La plainte, la plainte, dis-la, mais que l'issue soit heureuse.
( Eschyle )
Ca a commencé un 11 septembre, comme quoi Lamalèvre, vot' bien fidèl' servante, et bin dévouée, ( qui n'a jamais tué ni tuer personne, quoi qu'on en dise ), elle vidait des godets sur le zinc de la MaiZon en putassant vaguement - comme si sa mine pénétrée des vérités supérieures pouvait lui laisser une seule minute l'illusion qu'elle va racoler une des lumières qui traînassent up there ), comme quoi donc qu'elle était là au bar, à frotter ses crêtes illiaques dianesques contre les poignées d'amour de la Hortensia en méditant un plan inédit sur lequel lancer ladite Hortensia, qui a le chic pour abandonner à ses faire-valoir le soin de déterminer l'orientation du jour, ou plutôt du soir, à imprimer à ses stupres.

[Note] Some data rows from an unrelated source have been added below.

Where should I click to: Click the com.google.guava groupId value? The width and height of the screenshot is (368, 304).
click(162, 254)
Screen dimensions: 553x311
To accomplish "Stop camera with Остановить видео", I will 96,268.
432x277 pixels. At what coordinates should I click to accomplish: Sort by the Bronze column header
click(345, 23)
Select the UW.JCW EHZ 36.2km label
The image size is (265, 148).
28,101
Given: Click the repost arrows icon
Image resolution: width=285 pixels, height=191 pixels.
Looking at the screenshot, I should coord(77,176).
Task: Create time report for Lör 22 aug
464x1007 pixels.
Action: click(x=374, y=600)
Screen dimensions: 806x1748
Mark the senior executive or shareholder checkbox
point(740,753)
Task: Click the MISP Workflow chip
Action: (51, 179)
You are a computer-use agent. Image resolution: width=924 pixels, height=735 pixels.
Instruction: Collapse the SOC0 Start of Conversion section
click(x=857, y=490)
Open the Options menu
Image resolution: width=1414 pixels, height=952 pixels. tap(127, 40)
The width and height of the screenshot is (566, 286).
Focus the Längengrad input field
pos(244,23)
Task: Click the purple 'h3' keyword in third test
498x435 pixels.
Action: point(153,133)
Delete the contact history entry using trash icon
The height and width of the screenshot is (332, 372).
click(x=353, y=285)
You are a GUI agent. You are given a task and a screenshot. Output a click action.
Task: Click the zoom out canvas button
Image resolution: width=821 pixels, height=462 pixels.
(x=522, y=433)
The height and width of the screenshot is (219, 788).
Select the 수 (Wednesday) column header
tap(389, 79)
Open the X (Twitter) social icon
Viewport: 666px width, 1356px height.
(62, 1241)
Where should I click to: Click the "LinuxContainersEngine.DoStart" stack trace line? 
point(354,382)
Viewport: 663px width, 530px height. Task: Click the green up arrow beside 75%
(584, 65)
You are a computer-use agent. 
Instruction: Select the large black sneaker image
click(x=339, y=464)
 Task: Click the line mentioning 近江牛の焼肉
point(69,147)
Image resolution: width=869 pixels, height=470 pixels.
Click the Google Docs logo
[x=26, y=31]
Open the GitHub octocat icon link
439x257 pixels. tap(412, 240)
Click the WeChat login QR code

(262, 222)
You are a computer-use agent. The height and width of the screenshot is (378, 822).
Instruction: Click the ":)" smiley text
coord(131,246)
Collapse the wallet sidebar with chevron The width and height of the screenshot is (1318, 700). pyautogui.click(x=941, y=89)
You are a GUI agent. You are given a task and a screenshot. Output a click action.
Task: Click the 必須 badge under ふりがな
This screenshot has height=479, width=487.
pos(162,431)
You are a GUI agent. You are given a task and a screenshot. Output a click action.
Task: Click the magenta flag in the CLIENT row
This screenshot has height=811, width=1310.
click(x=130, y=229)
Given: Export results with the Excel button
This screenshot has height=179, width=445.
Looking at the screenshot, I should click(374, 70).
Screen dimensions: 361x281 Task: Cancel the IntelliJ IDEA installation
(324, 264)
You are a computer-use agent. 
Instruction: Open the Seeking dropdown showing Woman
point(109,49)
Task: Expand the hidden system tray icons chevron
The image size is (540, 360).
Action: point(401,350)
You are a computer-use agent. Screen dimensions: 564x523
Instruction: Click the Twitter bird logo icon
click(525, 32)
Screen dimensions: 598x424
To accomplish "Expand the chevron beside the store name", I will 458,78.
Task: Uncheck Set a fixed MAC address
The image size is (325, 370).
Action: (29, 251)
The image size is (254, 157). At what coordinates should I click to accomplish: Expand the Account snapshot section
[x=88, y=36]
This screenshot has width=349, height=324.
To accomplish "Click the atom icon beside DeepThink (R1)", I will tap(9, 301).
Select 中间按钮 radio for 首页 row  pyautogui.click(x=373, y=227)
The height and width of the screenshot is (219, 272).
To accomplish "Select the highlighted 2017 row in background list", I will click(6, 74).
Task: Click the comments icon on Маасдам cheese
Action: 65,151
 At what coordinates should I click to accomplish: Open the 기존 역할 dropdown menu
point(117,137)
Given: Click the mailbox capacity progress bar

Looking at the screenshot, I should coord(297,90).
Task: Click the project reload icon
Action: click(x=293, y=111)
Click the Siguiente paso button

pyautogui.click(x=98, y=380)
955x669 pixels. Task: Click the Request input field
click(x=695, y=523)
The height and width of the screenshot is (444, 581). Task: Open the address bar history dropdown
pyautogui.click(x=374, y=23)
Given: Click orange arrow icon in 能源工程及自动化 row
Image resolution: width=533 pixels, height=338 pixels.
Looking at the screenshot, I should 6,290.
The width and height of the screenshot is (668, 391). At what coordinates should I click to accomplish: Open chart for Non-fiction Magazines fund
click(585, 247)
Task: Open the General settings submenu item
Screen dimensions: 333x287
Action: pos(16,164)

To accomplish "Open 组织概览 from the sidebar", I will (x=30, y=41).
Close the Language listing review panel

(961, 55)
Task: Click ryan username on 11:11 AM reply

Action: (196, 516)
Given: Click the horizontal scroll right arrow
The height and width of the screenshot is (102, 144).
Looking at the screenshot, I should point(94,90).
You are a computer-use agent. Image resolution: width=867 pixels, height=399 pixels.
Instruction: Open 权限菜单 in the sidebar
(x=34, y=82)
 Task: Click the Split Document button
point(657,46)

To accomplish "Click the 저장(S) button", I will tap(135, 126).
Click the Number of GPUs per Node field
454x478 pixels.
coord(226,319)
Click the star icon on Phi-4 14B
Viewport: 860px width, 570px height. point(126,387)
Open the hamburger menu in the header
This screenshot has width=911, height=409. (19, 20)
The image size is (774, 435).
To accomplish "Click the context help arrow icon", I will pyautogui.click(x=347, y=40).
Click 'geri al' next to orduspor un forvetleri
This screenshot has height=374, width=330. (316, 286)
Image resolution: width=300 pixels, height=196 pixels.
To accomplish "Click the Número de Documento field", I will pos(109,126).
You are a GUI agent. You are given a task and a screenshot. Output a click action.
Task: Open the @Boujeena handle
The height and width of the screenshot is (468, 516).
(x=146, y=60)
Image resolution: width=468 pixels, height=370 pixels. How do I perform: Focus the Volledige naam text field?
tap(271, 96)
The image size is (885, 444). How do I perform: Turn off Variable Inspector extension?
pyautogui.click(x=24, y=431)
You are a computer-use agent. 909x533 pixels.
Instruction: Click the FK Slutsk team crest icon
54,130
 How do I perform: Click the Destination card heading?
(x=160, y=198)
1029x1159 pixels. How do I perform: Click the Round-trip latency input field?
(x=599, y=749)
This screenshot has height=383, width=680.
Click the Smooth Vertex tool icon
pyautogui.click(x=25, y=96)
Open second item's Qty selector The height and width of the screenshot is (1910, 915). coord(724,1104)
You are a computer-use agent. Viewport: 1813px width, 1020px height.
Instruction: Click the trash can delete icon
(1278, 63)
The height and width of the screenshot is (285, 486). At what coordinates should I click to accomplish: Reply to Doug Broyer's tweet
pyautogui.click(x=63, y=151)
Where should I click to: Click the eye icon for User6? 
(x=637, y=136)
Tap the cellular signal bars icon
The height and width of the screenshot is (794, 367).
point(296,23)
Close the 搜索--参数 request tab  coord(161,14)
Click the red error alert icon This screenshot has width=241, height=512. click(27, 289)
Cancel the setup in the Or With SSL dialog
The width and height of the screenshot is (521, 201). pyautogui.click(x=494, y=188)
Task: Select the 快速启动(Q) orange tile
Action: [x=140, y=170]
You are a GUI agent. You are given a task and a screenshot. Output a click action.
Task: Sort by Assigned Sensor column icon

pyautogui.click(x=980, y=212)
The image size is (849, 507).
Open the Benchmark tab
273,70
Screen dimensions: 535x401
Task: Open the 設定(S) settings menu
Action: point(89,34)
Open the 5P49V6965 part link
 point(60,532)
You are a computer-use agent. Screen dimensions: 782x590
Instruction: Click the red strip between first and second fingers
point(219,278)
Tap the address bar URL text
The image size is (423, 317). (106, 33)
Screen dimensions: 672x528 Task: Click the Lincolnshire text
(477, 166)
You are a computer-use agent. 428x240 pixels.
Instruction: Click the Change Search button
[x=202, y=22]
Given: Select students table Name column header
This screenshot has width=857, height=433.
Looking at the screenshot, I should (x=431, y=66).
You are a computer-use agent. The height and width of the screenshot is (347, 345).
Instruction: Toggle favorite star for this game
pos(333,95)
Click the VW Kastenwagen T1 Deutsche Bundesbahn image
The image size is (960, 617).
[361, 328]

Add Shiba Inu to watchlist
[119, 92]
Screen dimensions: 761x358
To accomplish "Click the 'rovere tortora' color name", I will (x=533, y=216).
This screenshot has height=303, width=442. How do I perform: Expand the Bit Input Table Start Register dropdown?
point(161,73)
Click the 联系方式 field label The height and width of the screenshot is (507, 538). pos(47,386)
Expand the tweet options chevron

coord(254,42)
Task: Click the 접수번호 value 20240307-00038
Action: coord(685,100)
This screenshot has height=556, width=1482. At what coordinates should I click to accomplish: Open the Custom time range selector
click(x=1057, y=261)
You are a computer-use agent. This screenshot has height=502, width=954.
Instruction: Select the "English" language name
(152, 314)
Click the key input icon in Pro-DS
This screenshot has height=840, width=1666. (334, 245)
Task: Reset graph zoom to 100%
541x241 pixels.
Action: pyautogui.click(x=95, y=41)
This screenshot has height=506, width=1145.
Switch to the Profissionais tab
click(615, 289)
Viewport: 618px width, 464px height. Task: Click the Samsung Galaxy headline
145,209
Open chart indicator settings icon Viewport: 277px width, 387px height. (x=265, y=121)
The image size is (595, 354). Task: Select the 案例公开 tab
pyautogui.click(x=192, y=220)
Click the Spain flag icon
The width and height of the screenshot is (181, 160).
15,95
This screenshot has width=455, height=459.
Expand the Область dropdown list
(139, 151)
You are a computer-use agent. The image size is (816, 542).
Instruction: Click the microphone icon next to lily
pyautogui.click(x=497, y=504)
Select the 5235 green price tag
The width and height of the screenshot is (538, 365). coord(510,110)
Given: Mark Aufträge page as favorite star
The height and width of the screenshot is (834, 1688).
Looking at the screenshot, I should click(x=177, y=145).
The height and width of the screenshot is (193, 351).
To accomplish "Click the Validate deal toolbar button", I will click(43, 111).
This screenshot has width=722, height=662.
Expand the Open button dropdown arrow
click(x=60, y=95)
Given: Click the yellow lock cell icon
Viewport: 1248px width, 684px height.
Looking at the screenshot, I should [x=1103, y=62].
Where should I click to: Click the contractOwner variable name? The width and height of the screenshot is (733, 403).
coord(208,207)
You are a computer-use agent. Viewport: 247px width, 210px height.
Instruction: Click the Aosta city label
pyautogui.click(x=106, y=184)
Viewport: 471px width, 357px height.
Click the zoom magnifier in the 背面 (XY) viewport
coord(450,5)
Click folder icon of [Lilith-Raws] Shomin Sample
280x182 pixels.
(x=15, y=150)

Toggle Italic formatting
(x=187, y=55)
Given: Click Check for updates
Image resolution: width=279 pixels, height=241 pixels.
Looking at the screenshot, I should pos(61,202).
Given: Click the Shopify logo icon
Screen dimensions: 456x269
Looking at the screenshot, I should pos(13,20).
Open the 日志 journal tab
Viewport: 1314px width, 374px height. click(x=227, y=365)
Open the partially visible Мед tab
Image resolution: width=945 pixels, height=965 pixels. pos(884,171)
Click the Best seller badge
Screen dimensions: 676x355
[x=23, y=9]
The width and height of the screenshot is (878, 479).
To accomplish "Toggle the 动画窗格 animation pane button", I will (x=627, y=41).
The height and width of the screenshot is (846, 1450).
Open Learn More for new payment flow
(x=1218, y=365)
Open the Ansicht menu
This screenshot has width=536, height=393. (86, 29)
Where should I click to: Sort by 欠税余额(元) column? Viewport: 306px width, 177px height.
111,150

Ca a commencé un 11 septembre, que j'disais. Ca a commencé par des bisous je m'souviens même, des bisous et des étreintes à la mimi pinson à faire gerber l'assistance, qu'en a pourtant vu des vertes et des trop mûres. Ca a commencé comm' ça, mais y avait qu'à regarder les lueurs qui dansaient dans les yeux de Laposte, spectateur impuissant du spectacle, comme nous autres qu'étions là, pour se demander si y'avait quoi qu'ce soit d'commencé. Elle s'y connaît en désastre, Laposte, et si tu la vois sourire, oublie tes illusions, bébé, c'est mort ; c'est mort et déjà r'froidi, bébé, bon pour la benne. Mais ce jour-là, elle a rien topé la Hortensia, elle était occupée, faut dire, ah ouiche, avec l'autre, là, LAGé.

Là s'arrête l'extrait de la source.